All looked simple back in the days of on-prem setup when ELT (ETL vs ELT), Cloud DWH (AWS Redshift, Google Big Query, Snowflake, Databricks), and other Managed Data solutions were non-existent, which lately simplified and scaled the reach of DWH. In this blog let’s understand every aspect one at a time.
For simplicity let’s go with the premise that there is no infinite compute & storage and that the transactional system can’t process analytical queries efficiently. This is where an efficient way was required to design a data warehouse that is optimal in storage, efficiently handles analytical queries (Slicing/dicing/Cube, etc), and provides required latency.
For all this, two theoretical design model for Datawarehouse design came into the picture by:
(a) Bill Inmon – Top Down approach (EDW) and
(b) Ralph Kimball – Bottom-up approach (Data mart).
Inmon’s approach is to build at a global scale centrally and factor in slow build whereas Kimball's way is to make an independent data mart by silo and connect together later. Let’s not dive into which model is best or which to choose. In my case, in a nutshell, both models work and it totally depends on the use case and maturity of the organization. Another key point in this design is the “Data Representation”, Dimensional modeling using Star Schema, Snowflake schema, or a Hybrid of Star and snowflake which is a key pivot of faster querying and dimensionality.
The only key takeaway is despite infinite logistics, a good Datawarehouse design can solve a multi-dimensional problem. So, better not to ignore it.
The next step in Building a DW is the platform of choice which can vary from on-premise (Teradata, IBM DB2, Oracle, etc) to Cloud DW (Snowflake, Redshift, BigQuery, etc). Building a traditional data warehouse is complex, and ongoing management and maintenance can be challenging and expensive.

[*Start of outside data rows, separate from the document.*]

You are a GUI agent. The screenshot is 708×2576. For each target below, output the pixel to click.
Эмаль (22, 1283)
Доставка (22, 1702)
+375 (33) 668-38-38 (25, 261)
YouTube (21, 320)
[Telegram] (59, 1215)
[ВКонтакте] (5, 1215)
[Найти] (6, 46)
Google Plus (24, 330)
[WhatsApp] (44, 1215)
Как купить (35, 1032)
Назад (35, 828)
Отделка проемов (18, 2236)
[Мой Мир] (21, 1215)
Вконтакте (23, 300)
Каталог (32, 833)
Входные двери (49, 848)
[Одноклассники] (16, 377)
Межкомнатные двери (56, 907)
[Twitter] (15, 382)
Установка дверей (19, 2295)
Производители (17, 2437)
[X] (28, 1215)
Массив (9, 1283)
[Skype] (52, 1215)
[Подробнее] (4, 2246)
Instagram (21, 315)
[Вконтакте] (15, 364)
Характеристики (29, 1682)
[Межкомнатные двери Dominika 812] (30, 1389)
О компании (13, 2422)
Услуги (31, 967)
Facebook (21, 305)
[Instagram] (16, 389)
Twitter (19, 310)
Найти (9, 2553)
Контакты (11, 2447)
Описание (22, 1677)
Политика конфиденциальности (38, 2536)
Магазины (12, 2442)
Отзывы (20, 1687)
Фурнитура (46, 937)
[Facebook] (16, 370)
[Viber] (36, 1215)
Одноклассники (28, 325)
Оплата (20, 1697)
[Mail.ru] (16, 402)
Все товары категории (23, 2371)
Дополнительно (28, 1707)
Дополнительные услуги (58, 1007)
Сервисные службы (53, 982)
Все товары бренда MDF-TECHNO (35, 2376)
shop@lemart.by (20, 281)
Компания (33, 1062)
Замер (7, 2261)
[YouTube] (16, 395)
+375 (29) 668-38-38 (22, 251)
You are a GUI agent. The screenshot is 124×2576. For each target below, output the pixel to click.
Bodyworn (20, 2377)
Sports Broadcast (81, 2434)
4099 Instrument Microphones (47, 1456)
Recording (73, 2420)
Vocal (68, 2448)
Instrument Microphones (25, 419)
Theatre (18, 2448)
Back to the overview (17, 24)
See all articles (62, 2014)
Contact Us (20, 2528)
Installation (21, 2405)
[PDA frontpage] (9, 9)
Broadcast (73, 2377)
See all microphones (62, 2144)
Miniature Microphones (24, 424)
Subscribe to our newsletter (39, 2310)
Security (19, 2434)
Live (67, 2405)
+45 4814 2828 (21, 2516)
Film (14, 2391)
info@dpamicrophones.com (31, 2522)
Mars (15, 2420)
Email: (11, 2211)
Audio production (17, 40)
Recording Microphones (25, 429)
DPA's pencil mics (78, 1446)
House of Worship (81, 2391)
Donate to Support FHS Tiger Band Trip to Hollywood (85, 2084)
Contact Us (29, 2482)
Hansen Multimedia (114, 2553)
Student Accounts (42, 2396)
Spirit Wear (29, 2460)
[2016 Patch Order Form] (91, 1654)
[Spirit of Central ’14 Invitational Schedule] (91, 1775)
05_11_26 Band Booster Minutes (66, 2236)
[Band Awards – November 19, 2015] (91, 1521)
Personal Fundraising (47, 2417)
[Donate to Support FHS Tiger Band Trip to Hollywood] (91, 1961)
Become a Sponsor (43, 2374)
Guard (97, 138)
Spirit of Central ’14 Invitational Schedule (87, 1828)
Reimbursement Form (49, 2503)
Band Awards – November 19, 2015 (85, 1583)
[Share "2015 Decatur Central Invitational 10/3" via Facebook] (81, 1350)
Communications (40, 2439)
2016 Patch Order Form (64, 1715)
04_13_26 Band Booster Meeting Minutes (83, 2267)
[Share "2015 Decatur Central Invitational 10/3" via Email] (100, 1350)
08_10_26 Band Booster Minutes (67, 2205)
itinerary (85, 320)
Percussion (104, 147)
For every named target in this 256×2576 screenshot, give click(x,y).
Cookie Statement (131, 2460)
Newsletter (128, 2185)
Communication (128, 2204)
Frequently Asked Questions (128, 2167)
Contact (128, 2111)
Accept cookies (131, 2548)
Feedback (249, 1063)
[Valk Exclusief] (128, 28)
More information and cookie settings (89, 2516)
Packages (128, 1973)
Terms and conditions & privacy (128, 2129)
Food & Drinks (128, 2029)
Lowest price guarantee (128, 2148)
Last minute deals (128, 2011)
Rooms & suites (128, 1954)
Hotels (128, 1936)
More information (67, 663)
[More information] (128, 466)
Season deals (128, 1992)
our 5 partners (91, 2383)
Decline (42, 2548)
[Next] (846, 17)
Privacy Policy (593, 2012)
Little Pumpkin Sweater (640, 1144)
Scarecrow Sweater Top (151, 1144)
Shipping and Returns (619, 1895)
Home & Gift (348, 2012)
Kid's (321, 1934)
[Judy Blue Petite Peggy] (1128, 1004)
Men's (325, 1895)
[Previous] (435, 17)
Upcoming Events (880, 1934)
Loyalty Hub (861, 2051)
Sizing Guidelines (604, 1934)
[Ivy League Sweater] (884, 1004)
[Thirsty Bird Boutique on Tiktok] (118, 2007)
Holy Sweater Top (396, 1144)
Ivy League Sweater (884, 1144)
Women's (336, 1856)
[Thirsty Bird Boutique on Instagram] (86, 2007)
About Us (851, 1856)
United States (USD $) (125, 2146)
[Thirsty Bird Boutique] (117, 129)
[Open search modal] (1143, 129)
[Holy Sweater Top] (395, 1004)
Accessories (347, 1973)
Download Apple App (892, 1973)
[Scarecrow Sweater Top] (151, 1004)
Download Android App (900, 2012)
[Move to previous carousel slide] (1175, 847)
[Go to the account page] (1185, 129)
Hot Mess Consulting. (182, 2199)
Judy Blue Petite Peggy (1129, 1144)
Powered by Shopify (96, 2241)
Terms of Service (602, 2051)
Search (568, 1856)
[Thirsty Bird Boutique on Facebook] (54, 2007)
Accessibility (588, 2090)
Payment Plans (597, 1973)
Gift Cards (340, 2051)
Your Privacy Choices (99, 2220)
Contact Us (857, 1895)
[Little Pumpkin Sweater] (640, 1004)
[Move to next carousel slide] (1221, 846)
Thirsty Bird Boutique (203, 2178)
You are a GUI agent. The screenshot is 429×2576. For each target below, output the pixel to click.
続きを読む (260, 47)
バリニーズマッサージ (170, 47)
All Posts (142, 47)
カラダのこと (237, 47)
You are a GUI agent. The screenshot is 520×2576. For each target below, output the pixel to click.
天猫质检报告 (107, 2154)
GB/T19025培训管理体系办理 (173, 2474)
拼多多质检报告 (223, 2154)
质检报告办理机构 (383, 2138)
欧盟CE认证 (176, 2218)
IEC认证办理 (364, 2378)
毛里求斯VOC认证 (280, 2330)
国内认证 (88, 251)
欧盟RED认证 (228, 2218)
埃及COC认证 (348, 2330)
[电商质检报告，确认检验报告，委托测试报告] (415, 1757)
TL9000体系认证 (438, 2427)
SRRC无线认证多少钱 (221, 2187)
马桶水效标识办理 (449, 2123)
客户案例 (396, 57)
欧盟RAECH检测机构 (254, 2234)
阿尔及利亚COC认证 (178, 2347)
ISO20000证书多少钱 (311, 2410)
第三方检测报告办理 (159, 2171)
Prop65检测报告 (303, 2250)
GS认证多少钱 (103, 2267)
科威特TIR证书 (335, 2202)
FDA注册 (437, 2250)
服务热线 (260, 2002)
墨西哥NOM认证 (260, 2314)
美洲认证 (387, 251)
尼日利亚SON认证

In the next section, we will dive into how to build with AWS Redshift (no argument if on-prem is better or Cloud or which cloud DWH is better).
Amazon Redshift is a fully managed petabyte scale enterprise-grade data warehouse that provides exceptional performance for analytics queries which is simple to use and cost effective. Amazon Redshift reduces the operational overhead required with traditional data warehouses by automating tasks such as patching, backups, and hardware provisioning. You can configure an Amazon Redshift cluster where you can customize the infrastructure and performance baselines for your data warehouse. Amazon Redshift also provides Redshift Spectrum, Datashare, Redshift ML, and Serverless setup which allows you to use Amazon Redshift cluster beyond DWH.
The way to Setup,
So far it makes sense to use Cloud DWH but How does this fit in the Big scheme of things DWH + Data Lake/Managed Services for Data solution? The image below explains how Data Lakes and Data Warehouses work together seamlessly. AWS RDS serves as the data source, providing a cost-effective and durable solution, that feeds into Amazon S3. The data is then transformed using ETL processes and onboarded into Redshift. Additional AWS services such as Athena, Glue, Spectrum, Lake Formation, and others play a crucial role in bridging the gap to create a comprehensive Data Solution.
In conclusion, this blog covers the fundamentals of Data Warehousing, delves into the implementation approach both theoretically and with a focus on the tech stack. We also gain a bird's-eye view of how it seamlessly integrates into the broader landscape of data solutions.